Define a random linear recursive sequence (RLRS) as a sequence of random variables $a_0, a_1, \ldots$ which is generated as follows. First, $a_0 = 1$. Then, for every $n$ starting from $1$, choose integers $i$ and $j$ independently and equiprobably from $[0; n-1]$, and set $a_n = a_i + a_j$ (note that at this moment, the values of $a_0$, $\ldots$, $a_{n - 1}$ are already determined).

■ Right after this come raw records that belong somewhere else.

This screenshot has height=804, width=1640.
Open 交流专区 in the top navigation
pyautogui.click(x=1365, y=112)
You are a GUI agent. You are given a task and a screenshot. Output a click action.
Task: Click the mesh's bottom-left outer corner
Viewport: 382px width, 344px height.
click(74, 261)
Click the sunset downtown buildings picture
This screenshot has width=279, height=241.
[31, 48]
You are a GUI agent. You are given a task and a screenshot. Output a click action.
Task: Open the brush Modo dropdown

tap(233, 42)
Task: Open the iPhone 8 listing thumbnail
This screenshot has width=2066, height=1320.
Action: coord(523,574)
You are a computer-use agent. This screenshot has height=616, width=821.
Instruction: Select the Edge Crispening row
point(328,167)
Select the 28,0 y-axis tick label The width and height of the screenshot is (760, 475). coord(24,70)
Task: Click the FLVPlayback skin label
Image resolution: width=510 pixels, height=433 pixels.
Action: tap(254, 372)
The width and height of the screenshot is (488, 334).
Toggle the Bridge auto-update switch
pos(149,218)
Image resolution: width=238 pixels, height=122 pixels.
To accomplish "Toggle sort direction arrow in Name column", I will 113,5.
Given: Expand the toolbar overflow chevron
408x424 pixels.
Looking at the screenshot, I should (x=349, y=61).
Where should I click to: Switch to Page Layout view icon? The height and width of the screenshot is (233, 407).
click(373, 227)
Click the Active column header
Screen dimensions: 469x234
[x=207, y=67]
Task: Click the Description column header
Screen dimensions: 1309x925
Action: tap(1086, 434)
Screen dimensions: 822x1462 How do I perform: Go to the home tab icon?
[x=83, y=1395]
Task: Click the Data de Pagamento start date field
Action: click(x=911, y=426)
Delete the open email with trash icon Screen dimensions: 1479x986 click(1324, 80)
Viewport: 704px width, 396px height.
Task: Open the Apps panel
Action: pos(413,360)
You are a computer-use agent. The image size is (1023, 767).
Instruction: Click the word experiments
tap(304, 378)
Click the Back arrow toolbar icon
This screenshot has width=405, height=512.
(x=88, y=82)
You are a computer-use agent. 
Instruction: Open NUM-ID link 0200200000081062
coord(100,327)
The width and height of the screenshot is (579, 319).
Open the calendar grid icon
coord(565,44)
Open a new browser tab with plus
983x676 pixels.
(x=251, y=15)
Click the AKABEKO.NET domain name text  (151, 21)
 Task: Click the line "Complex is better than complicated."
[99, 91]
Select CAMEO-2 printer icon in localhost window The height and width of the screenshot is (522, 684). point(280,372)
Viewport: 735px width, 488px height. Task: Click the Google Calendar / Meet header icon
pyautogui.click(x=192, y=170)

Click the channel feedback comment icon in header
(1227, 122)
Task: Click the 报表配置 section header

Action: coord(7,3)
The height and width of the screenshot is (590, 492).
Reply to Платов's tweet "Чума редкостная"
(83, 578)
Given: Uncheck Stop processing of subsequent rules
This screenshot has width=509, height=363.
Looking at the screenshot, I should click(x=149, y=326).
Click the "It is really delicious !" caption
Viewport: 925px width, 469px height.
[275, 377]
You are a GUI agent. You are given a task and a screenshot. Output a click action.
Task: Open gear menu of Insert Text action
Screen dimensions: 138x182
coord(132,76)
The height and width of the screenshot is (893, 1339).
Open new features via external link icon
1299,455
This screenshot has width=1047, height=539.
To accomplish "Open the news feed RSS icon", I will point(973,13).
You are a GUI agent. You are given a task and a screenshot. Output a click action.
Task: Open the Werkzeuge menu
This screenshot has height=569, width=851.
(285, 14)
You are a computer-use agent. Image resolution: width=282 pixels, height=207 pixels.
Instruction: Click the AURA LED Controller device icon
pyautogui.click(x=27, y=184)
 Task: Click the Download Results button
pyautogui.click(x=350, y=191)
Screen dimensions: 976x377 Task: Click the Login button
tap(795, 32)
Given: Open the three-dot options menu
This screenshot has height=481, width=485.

For example, $a_1 = a_0 + a_0 = 2$, and $a_2$ is equally likely to be $a_0 + a_0$, $a_0 + a_1$, $a_1 + a_0$ and $a_1 + a_1$, thus it has 25% probability to be $2$, 50% to be $3$ and 25% to be $4$. After that, $a_3$ is equiprobably chosen from $a_0 + a_0$, $a_0 + a_1$, $a_0 + a_2$, $a_1 + a_0$, $a_1 + a_1$, $a_1 + a_2$, $a_2 + a_0$, $a_2 + a_1$, $a_2 + a_2$; and so on.

You are to determine the variance of $n$-th term of RLRS.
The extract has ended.